What am I going to do with all these spuds?
Sarah Bridge tries Abel & Cole
‘SO,’ said my boyfriend Stephen as he peered into the box. ‘That’s two New Year’s resolutions sorted.’
Eating healthily and trying new recipes were on our list of 2023 plans and the box of veg from Abel & Cole would certainly help. It even felt like a mini-extension of Christmas as we untied the string around the box to reveal what was inside.
A rather odd Christmas present, though: six large tomatoes, two onions, five parsnips, a bag of leafy chard, a large broccoli, green bananas, lots of kiwi fruit, a bag of potatoes and a huge aubergine. But it was reasonably priced compared to buying the same at the supermarket as it was all organic.
The first night we tackled the chard, lightly sauteing it with garlic and coriander seeds from the kitchen cupboard. The next night we went all-in on the potatoes, grating them, squeezing the water out and then frying into a large rosti.
But I fear that over time our enthusiasm might dwindle. I would struggle to think of new parsnip and potato recipes each week if they were a regular fixture.
As I travel a lot, I buy frozen veg to avoid waste, which is cheaper and more practical than this box. It wouldn’t save me money if I kept the subscription, but I might stress about what was going off.
MAGAZINEIS A REVELATION – BUT A GWYNNIE-STYLESUPPER ISN’TCHEAP
Toby Walne tries Mindful Chef
Mindful Chef is at the fancy end of the mealbox market – for Gwyneth Paltrow types who understand that ‘harissa squash with quinoa’ is something you can actually eat.
But that conscious uncoupling from the supermarket does not come cheap.
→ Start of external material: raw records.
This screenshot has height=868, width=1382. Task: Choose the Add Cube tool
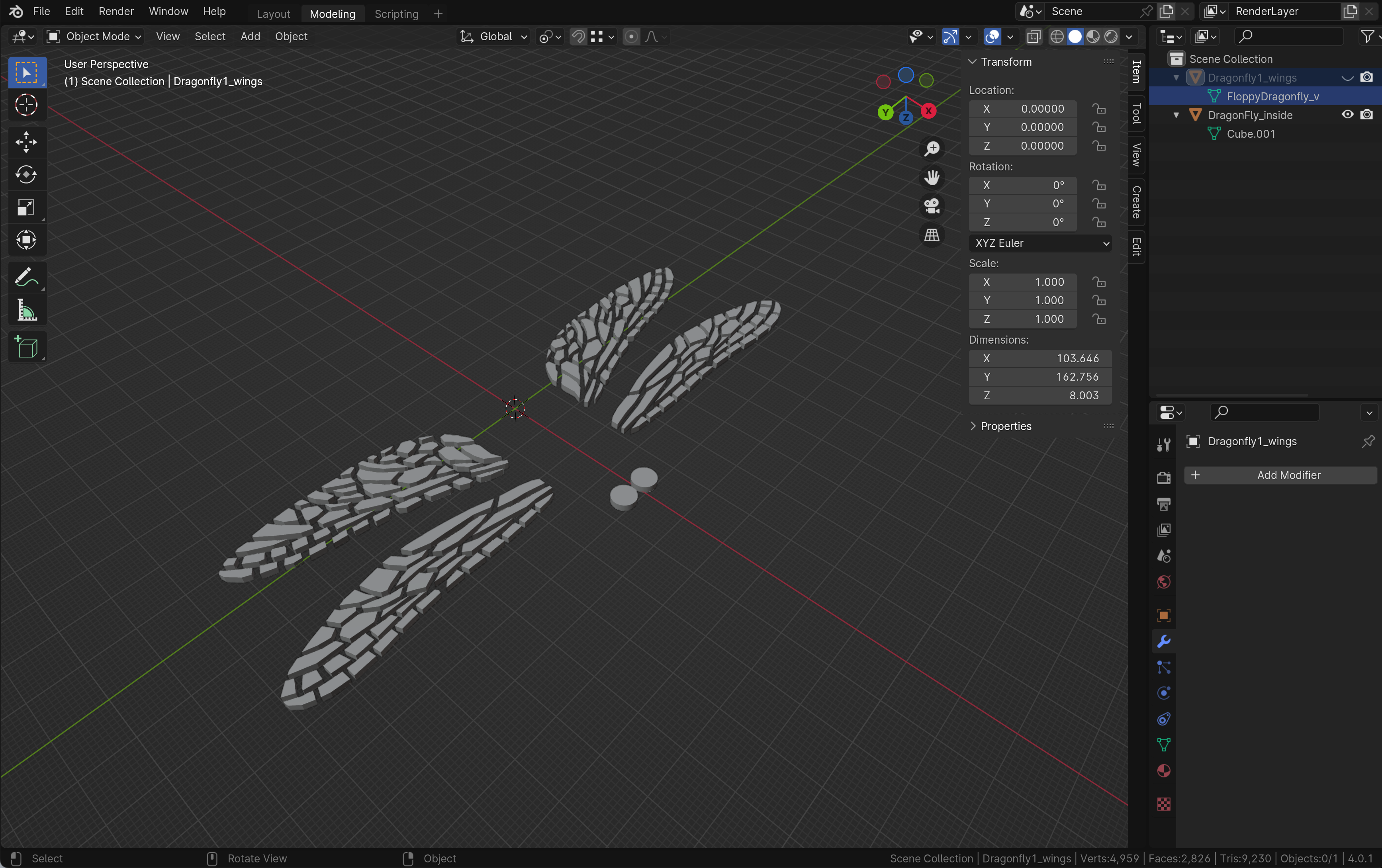26,347
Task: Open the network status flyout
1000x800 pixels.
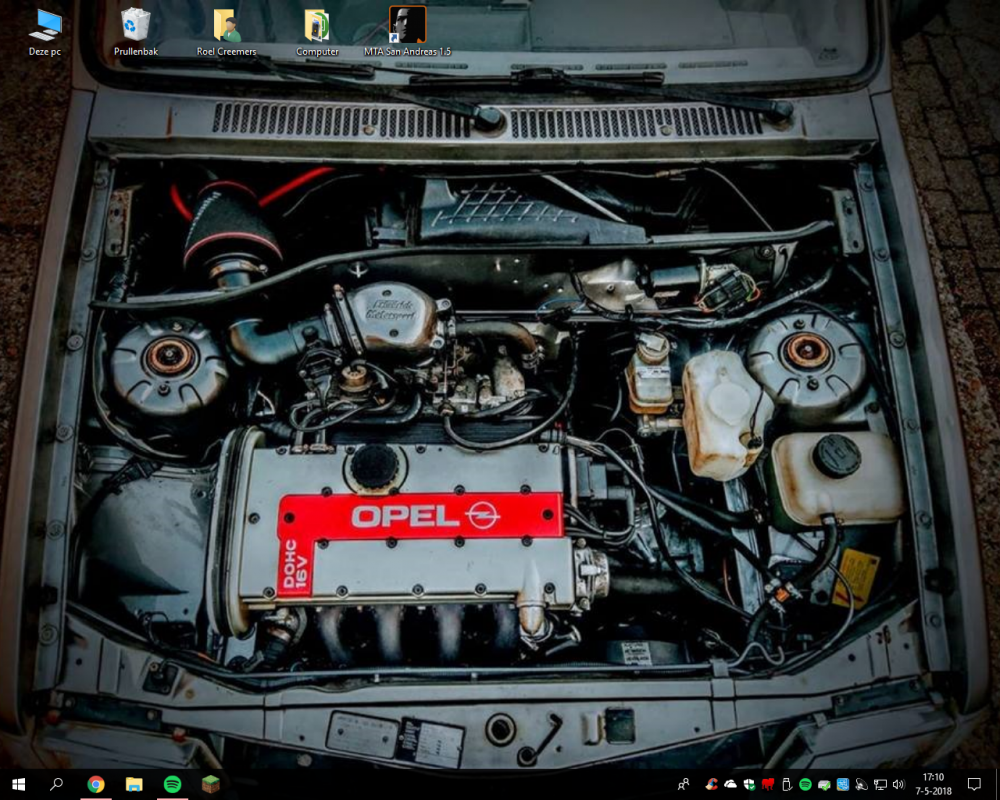Action: 881,785
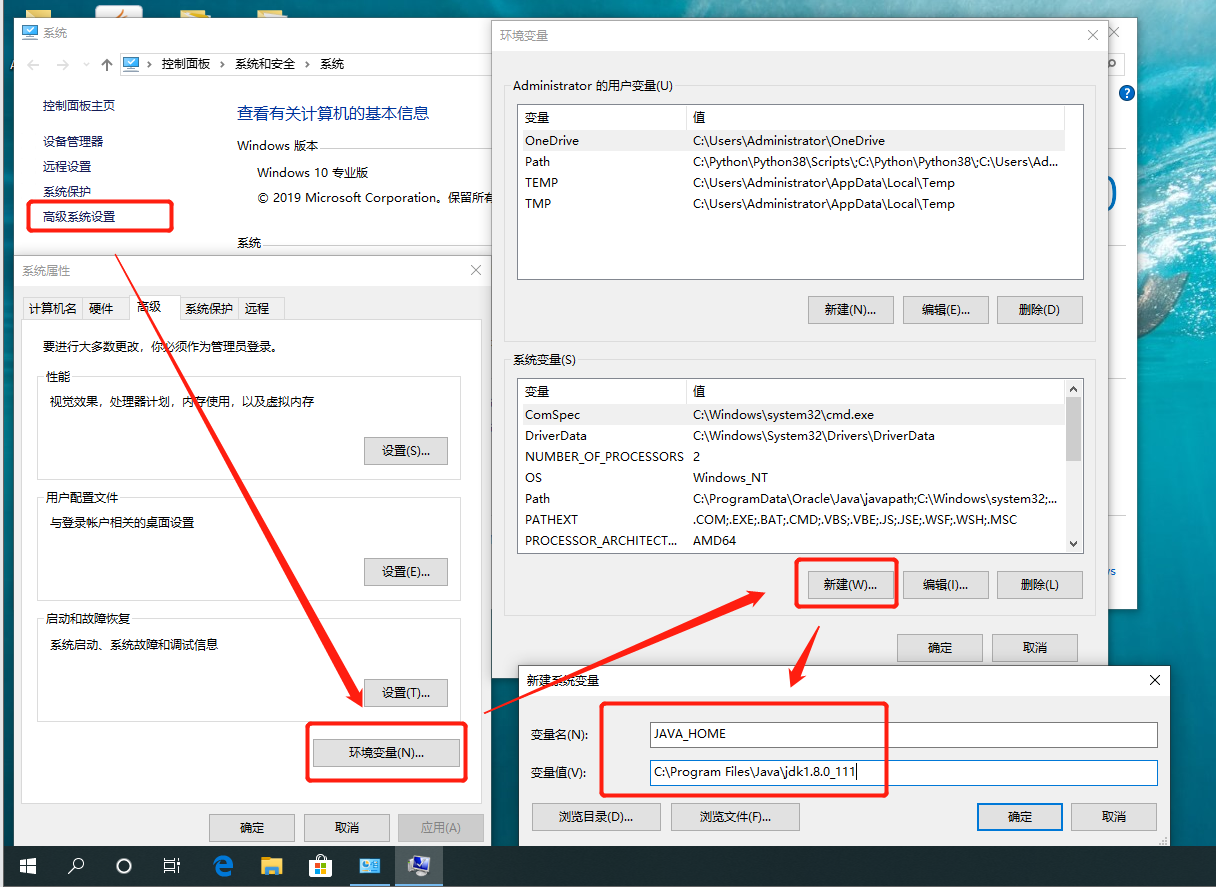Screen dimensions: 1216x887
Task: Launch Microsoft Edge from the taskbar
Action: [x=223, y=866]
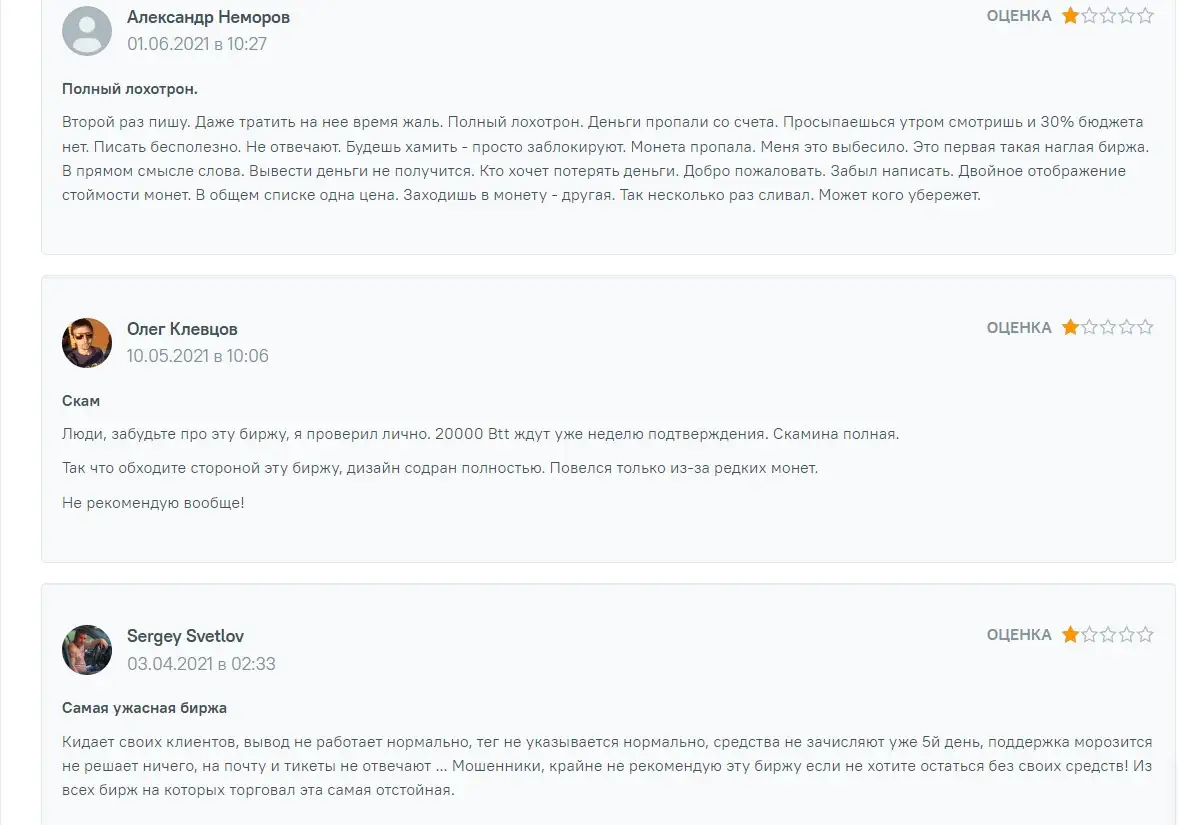Click the fifth star in Александр Неморов's rating
The image size is (1178, 825).
(x=1145, y=16)
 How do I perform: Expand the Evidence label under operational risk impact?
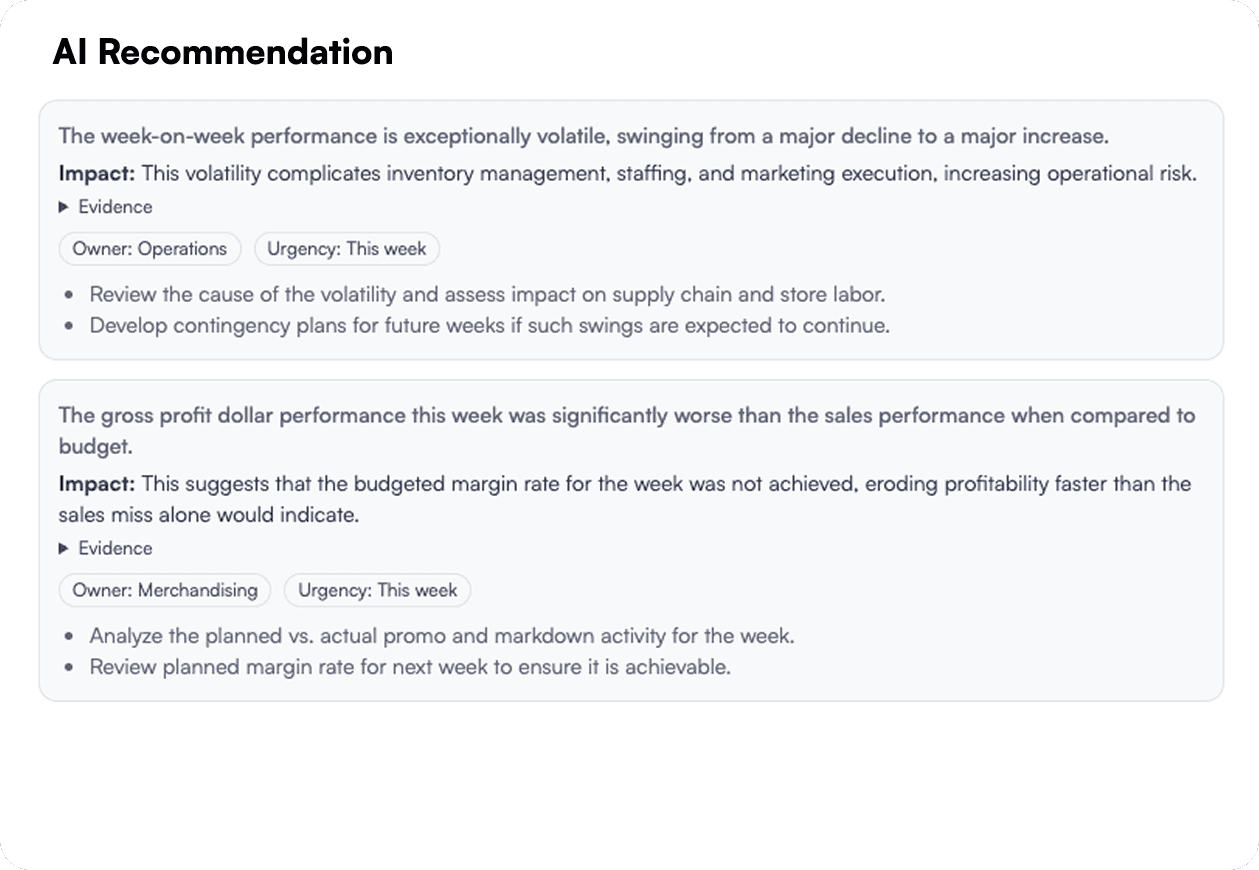(115, 207)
A double serving of ‘heura plant-based chick’n and turmeric noodles’ costs me £22.
Inside is a big fat turnip that turns out to be something called celeriac that I could buy from a grocer for £1.
There are two carrots (20p at the grocers), a red onion (20p), kale (80p), rice noodles (£1) and vegetarian chicken (£3).
There are also small portions of ginger, garlic, tomato, harissa, turmeric paste and vegetable stock. I think I could save £10 by buying the ingredients myself.
Even with the discount, I would not save money. But the recipe magazine is a revelation.
Unlike most cookery books that collect dust on a shelf, this one is actually useful – forcing me out of my lazy comfort zone with a detailed guide on how to prepare a meal. It turns out that I could cook all along.